Frage: Gefällt Ihnen der späte Anpfiff um 20 Uhr?

Straub: Nachmittagsspiele bei Sonnenschein sind für uns nicht so schön. Denn da muss man beispielsweise aufpassen, dass die Werbebanden nicht zu sehr spiegeln. Zudem liegt eine Spielhälfte oft im Schatten und die andere im prallen Licht – enorm schwierig für die Kameras. Daher sind mir Abendspiele bei Regen am liebsten. Ja: Zum Finale wünsche ich mir Regen!

Frage: Warum?

Straub: Ich wünsche mir ordentlich Niederschläge, weil so ein Regenspiel einfach tollere Bilder liefert. Auch die unterschiedlichen Stadien haben große Auswirkungen auf unsere Arbeit. Ein Einwurf in einem reinen Fußballstadion ist in der Regel viel schneller ausgeführt. Ich habe also weniger Zeit, um mit Zeitlupen oder Nahaufnahmen zu arbeiten. Im Berliner Olympiastadion dauert es wegen der Laufbahn dagegen trotz Balljungs länger, bis der Ball wieder im Spiel ist. Ich weiß also schon im Vorfeld, dass es im Finale wohl mehr Zeitlupen und Nahaufnahmen geben wird. Bei einem WM-Spiel kann ich übrigens aus 25 verschiedenen Kameraperspektiven auswählen.

Frage: Wann beginnen Sie und Ihr Team mit den Vorbereitungen für die Übertragung?

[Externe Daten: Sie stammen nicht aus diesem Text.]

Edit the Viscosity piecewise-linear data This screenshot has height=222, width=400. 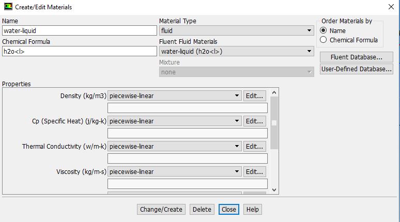click(x=254, y=171)
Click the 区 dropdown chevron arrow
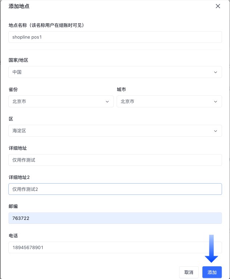Viewport: 230px width, 279px height. pos(216,131)
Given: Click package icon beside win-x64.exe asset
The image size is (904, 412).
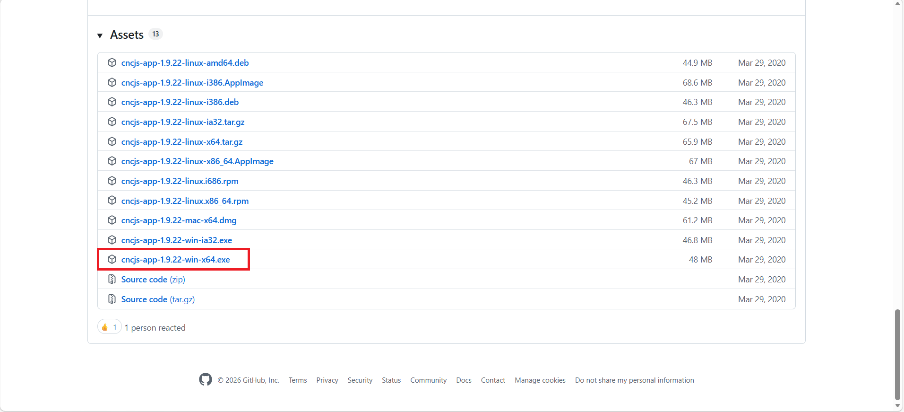Looking at the screenshot, I should [112, 259].
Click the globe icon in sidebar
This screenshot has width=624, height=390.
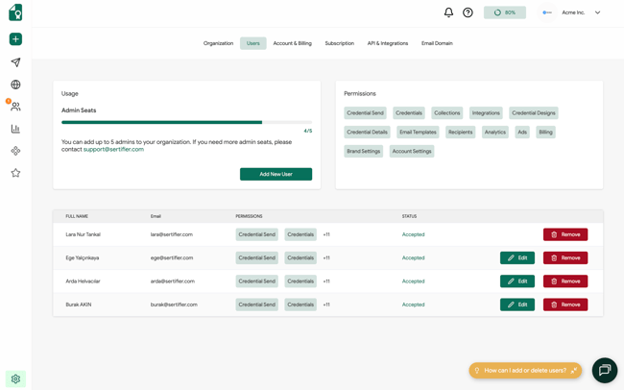click(x=15, y=85)
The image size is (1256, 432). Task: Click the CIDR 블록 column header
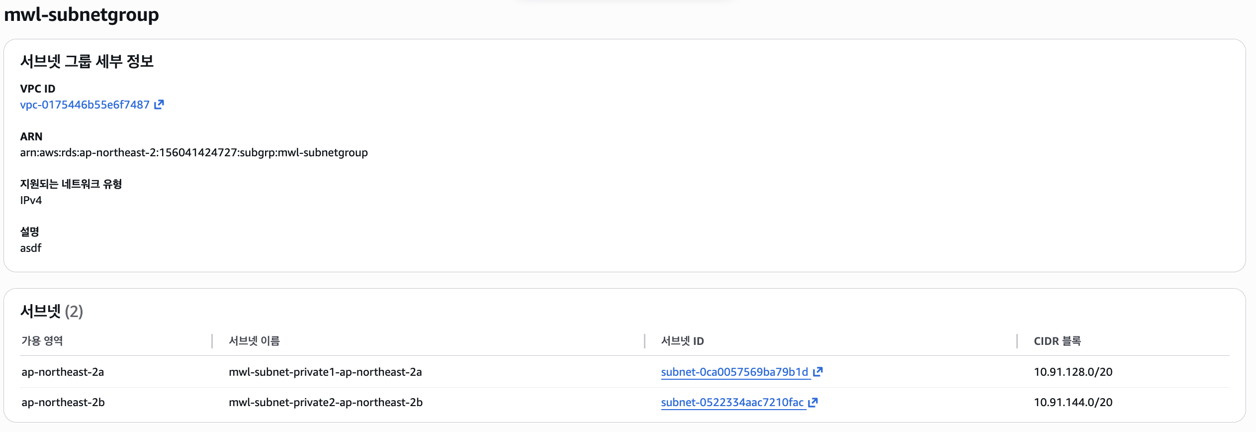[x=1057, y=341]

Straub: Rund vier Stunden vor einem Spiel treffen wir uns im Stadion. Dann geht man noch einmal alles mit den Kollegen durch, macht letzte technische Checks. Eine Stunde vor Anpfiff gehe ich auf Sendung. Das ist dann der Moment, wo du dich nur noch auf das Bild, das Spiel, die Arbeit konzentrierst. In der Phase bekomme ich den berüchtigten Tunnelblick. Inklusive der Nachbereitung sitze ich rund vier Stunden nonstop im Übertragungs-Wagen. Selbst den Toilettengang muss ich mir da verkneifen.

Frage: Neben den gewöhnlichen Zuschauern werden auch Promis im Stadion erwartet. Müssen Sie da auf etwas besonders achten?

Straub: Wir erhalten vor jedem Spiel eine Liste mit den Persönlichkeiten und VIP-Gästen, die auf der Tribüne sitzen und die von Indien bis China weltweit erkannt werden. Also die Kategorie Brad Pitt oder Diego Maradona. Bundeskanzlerin Angela Merkel wäre für das weltweite Fernsehsignal fast schon ein Grenzfall.